▶ Testo:
----

Tra le asset class scelte dal fondo Pensaci Oggi c’è l’azionario emergente. È il caso di dare un’occhiata più da vicino a questa interessante classe di attivi.
L’indice emblematico dell’investimento in azioni dei Paesi Emergenti è l’MSCI Emerging Markets: rappresenta le Borse di 23 Paesi ed è composto da circa 830 azioni. L’indice ha corso parecchio nel 2016, dato che, nonostante il ritracciamento sul finire dell’anno, ha archiviato i 12 mesi con un bel +8,6%, ottenendo una performance migliore dell’indice più rappresentativo dell’investimento azionario nei Paesi Sviluppati, cioè l’MSCI World.
La tabella seguente illustra i Paesi con il “peso specifico” più rilevante all’interno dell’indice MSCI Emerging Markets.
Uno sguardo al passato
Le Borse emergenti hanno segnato il massimo storico nell’ormai lontano 2007. Poi, la crisi dei mutui subprime e il crollo dei prezzi petroliferi hanno provocato un violento ribasso: se il 2016 è terminato in territorio ampiamente positivo, grazie soprattutto alla ripresa dei prezzi delle materie prime e alla tenuta dell’economia cinese, va ricordato però che i tre anni precedenti (dal 2013 al 2015) si erano chiusi con una secca perdita.
Andando più indietro nel tempo, la performance (inclusiva dei dividendi) dall’avvio dell’indice nel 1987 è stata del 7,7% medio annuo, superiore a quella dell’indice dei Paesi Sviluppati, pari al 5,2% medio annuo. Questa differenza nel lungo periodo, un vero e proprio premio al rischio, ha una giustificazione economica: è normale che Paesi con maggiori prospettive di crescita economica, sociale e demografica, e anche qualche rischio in più, abbiano Borse che corrono maggiormente, proprio per remunerare le differenti prospettive dell’investimento.
Quali sono le prospettive oggi?
Oggi i rischi non mancano di certo, ed è importante esserne consapevoli. Tanto per cominciare, nel breve periodo, la ventata reflazionistica partita negli Stati Uniti e alimentata dal programma del neo presidente USA Donald Trump potrebbe contribuire a rafforzare ulteriormente il dollaro. Questa dinamica, unita al processo di rialzo dei tassi di interesse da parte della Fed, potrebbe pesare sulle economie emergenti.

----

(Voci salvate del dataset)
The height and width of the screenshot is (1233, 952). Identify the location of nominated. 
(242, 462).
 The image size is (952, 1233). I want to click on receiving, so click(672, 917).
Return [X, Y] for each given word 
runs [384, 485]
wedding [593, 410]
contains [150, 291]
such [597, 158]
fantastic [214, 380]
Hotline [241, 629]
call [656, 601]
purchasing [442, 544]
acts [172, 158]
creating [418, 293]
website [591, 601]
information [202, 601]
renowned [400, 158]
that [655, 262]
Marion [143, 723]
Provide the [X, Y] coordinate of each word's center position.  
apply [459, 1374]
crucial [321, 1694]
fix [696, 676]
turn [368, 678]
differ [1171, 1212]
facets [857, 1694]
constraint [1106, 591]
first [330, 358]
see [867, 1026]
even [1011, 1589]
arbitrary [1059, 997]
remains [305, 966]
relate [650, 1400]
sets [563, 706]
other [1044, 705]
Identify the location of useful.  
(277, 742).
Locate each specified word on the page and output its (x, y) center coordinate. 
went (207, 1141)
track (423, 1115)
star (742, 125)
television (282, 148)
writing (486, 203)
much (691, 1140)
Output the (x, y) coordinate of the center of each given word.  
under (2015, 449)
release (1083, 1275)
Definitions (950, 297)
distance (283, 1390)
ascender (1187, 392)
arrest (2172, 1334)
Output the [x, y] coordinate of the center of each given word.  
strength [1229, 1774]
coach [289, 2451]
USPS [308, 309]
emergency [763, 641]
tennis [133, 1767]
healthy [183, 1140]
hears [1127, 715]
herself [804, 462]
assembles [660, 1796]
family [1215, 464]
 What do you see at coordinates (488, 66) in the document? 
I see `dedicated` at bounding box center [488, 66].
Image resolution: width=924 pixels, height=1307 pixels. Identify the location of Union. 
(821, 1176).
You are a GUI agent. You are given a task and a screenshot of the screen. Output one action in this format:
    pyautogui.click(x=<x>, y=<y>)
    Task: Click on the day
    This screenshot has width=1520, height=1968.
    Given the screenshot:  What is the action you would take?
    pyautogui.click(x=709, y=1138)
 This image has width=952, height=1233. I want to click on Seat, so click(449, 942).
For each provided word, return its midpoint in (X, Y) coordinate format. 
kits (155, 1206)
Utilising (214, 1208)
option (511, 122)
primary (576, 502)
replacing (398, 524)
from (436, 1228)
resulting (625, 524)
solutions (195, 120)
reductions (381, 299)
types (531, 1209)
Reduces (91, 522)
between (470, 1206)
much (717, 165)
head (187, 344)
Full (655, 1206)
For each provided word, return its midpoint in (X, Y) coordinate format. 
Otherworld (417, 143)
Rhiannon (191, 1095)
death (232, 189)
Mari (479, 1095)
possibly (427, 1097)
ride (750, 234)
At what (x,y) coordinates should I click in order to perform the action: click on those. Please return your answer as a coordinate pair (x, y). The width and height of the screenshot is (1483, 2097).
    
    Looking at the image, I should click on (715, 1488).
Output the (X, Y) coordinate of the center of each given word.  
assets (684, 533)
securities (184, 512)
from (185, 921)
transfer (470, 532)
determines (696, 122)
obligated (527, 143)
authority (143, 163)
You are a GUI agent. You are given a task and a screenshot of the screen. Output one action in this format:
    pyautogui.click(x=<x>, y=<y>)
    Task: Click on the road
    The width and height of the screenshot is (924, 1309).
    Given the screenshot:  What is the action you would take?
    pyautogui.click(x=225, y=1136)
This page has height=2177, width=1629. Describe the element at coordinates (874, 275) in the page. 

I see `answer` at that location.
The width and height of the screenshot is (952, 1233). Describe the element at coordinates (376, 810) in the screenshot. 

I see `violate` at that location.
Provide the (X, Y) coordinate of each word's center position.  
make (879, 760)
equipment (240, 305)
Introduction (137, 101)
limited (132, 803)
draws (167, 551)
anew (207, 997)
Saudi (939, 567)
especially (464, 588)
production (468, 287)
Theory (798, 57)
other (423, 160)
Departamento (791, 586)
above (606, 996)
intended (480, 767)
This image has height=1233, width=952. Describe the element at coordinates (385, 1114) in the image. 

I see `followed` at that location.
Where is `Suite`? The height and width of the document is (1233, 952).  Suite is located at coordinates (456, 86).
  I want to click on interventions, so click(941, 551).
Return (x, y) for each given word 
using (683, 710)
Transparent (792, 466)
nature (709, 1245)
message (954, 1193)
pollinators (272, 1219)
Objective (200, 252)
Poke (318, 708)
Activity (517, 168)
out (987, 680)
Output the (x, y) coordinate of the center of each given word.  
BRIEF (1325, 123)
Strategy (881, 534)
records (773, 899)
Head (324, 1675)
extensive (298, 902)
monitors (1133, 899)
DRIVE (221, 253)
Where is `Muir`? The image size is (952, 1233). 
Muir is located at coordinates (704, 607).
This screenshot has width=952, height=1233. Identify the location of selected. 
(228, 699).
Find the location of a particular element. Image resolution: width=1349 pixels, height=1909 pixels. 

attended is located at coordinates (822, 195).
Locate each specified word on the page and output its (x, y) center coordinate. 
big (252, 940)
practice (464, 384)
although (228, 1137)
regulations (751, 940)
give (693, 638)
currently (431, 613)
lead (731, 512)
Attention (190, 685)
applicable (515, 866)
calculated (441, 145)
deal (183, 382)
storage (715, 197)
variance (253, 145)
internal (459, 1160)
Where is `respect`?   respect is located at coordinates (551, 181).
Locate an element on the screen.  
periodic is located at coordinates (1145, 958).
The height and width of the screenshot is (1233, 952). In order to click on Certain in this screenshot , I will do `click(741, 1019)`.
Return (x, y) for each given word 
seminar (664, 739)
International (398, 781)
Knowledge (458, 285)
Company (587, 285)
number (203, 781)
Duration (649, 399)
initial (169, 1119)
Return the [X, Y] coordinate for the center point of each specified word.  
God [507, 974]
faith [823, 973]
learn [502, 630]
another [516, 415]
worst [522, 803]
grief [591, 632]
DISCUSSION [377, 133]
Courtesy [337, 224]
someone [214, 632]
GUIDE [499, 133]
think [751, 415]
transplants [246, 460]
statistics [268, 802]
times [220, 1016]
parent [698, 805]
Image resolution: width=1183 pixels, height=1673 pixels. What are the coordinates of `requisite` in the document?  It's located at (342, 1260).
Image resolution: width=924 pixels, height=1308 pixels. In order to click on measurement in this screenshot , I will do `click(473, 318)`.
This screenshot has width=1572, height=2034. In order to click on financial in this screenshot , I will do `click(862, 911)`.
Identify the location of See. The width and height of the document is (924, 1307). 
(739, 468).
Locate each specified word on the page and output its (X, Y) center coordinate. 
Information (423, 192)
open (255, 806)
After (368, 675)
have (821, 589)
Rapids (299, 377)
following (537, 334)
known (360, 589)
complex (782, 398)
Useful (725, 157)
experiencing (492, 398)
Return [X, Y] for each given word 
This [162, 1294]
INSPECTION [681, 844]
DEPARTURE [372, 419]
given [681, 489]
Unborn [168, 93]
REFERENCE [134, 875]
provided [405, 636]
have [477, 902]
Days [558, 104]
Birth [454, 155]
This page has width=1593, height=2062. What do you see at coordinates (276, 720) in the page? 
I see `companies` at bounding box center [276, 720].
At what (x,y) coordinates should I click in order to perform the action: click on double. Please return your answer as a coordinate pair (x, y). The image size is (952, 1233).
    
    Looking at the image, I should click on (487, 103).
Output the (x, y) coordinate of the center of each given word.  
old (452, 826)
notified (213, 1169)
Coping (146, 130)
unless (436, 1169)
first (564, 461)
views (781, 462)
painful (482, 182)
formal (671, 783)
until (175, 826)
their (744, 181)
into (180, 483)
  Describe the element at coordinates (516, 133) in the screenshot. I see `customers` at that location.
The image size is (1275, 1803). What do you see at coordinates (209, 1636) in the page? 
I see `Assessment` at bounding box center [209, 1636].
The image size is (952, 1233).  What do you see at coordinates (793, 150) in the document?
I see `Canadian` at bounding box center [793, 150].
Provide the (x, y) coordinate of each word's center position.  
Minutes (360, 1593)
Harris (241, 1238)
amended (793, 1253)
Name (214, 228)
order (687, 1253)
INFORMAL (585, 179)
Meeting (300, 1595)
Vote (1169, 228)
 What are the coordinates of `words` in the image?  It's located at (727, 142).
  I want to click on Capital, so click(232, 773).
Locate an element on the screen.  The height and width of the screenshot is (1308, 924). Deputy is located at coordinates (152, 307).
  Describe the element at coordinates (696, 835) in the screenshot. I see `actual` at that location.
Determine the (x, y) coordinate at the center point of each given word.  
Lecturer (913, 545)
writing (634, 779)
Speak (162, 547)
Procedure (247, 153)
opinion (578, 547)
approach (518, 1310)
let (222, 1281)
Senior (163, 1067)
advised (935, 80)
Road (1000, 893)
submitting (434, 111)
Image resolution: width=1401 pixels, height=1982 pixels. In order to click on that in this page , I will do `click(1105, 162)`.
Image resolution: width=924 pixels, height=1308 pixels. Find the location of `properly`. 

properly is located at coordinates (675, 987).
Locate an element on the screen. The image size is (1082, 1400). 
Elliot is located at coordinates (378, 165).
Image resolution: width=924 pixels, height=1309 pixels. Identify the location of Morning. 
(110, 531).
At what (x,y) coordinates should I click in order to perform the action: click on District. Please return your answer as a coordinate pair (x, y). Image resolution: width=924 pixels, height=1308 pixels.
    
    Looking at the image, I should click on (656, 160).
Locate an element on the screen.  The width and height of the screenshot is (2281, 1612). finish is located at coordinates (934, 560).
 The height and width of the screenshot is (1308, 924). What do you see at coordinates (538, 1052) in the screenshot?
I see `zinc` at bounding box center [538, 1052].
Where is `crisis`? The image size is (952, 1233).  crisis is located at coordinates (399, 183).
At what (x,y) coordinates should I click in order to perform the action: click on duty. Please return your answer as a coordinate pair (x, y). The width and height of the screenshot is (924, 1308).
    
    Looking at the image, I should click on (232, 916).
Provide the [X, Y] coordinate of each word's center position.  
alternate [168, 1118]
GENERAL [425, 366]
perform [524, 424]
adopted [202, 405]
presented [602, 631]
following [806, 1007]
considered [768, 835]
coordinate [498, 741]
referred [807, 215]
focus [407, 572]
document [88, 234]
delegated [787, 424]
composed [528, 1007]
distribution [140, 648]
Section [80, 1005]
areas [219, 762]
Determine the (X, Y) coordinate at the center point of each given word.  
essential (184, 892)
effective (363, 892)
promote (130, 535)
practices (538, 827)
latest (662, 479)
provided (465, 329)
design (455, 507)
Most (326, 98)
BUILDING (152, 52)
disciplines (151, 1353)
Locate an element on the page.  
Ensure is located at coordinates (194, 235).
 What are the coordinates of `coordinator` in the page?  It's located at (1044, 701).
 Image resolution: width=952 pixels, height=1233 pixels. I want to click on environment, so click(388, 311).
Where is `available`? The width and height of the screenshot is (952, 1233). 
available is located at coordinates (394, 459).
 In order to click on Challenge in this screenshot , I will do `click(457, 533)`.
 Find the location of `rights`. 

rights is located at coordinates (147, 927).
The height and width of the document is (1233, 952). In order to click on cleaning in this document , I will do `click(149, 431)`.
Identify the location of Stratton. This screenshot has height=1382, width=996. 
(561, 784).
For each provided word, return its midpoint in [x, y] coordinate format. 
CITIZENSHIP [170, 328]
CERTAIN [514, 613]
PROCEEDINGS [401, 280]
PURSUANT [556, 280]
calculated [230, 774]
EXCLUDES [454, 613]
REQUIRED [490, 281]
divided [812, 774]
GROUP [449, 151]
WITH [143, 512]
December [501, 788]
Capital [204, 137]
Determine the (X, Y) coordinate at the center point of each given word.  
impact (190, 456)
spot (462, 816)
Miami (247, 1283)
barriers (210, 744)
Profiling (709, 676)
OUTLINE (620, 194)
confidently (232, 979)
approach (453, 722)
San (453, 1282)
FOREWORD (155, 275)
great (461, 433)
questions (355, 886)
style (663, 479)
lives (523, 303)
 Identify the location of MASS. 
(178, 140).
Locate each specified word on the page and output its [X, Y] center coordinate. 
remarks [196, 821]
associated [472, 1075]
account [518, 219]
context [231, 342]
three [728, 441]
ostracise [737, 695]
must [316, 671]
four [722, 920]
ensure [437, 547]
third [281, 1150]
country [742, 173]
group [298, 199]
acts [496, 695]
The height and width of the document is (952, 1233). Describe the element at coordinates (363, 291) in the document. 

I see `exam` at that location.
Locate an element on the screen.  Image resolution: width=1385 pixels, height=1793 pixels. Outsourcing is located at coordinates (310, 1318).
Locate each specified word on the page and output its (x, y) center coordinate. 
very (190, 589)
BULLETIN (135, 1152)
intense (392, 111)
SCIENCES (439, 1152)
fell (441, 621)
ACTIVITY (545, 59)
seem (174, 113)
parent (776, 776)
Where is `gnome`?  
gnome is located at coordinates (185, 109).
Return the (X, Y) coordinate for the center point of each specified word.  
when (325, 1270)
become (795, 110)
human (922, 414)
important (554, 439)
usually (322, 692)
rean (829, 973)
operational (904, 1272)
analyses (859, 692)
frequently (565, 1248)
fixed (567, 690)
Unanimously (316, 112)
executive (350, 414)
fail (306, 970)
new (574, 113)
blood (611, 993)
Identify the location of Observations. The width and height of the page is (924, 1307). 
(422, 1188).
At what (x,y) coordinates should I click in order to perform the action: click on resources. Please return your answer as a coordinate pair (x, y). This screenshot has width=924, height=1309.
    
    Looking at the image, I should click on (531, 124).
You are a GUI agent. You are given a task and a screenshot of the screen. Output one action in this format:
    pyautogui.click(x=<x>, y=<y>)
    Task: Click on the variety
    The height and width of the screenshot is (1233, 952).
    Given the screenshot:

----

▶ Cosa farai:
a. Trascrivi in un CSV a due colonne, chiamate input e output, le voci dalla riga che contiene "constraint [1106, 591]" fino alla riga che contiene "television (282, 148)", inclusa. Metti ogni voce su una riga, con il testo e la risposta ciascuno in un campo tra virgolette e gli a capo sostituiti da spazi.
b. Estendi il testo sull'azionario dei Paesi emergenti proseguendo dopo la sua ultima frase.

▶ Risposte ai compiti:
a.
input,output
"constraint","[1106, 591]"
"first","[330, 358]"
"see","[867, 1026]"
"even","[1011, 1589]"
"arbitrary","[1059, 997]"
"remains","[305, 966]"
"relate","[650, 1400]"
"sets","[563, 706]"
"other","[1044, 705]"
"Identify the location of useful.","(277, 742)."
"Locate each specified word on the page and output its (x, y) center coordinate. went","(207, 1141)"
"track","(423, 1115)"
"star","(742, 125)"
"television","(282, 148)"

b.
Il dollaro forte e i tassi di interesse sempre più alti potrebbero rendere più oneroso ripagare i prestiti per i Paesi molto indebitati in valuta estera. Inoltre la virata neoprotezionistica di Trump, se messa in atto, rischia di danneggiare alcuni Paesi esportatori, Cina e Messico in primis, senza contare che le sue politiche sono di per sé inflazionistiche, quindi alimentano il circolo vizioso.
Attualmente comunque le valutazioni di questa asset class sono estremamente interessanti – inferiori alla loro media storica e decisamente a sconto rispetto ai Paesi Sviluppati. Dunque, al netto dei rischi citati, il trend positivo dei mercati potrebbe proseguire, grazie anche a una stabilizzazione delle economie emergenti e a un miglioramento degli utili societari.
Adottando un’ottica di più lungo termine, quella che ci piace maggiormente per Pensaci Oggi, possiamo dire che i Paesi Emergenti incarnano diversi “Megatrend” cioè quei grandi mutamenti sociali, tecnologici, economici, politici, naturali che durano per decenni. Infatti, i Paesi Emergenti dovrebbero beneficiare della crescita della classe media e del reddito pro-capite, che dovrebbero stimolare i consumi e gli investimenti associati alla spesa in beni e servizi legati a salute, benessere e tempo libero, nonché alle infrastrutture.
Nei mercati emergenti vediamo diverse società ben posizionate per beneficiare dei cambiamenti strutturali in atto, dai trend demografici positivi a una sempre maggiore penetrazione di beni e servizi. Non va dimenticato poi che molti investitori continuano ad essere poco esposti al mondo emergente, e che c’è quindi ampio spazio per nuovi flussi di capitali.
Quali mercati emergenti?
Va detto che parlare di mercati emergenti in aggregato ha senso fino a un certo punto, perché all’interno di questa definizione sono compresi Paesi molto diversi tra loro. Guardando più da vicino ai singoli mercati, spicca l’andamento della Borsa brasiliana, che pesa per circa il 7,7% del totale: l’indice Ibovespa è il migliore al mondo da inizio 2017, con un guadagno del 12% espresso in dollari, e ha rivisto livelli che non toccava dal 2012.
Messico e Cina sono i più esposti alle politiche neo protezionistiche di Trump, mentre Corea e Taiwan sembrano ben posizionati per il 2017. La Turchia invece, è esposta al possibile aumento dei tassi d’interesse USA ed è troppo dipendente dai capitali esteri.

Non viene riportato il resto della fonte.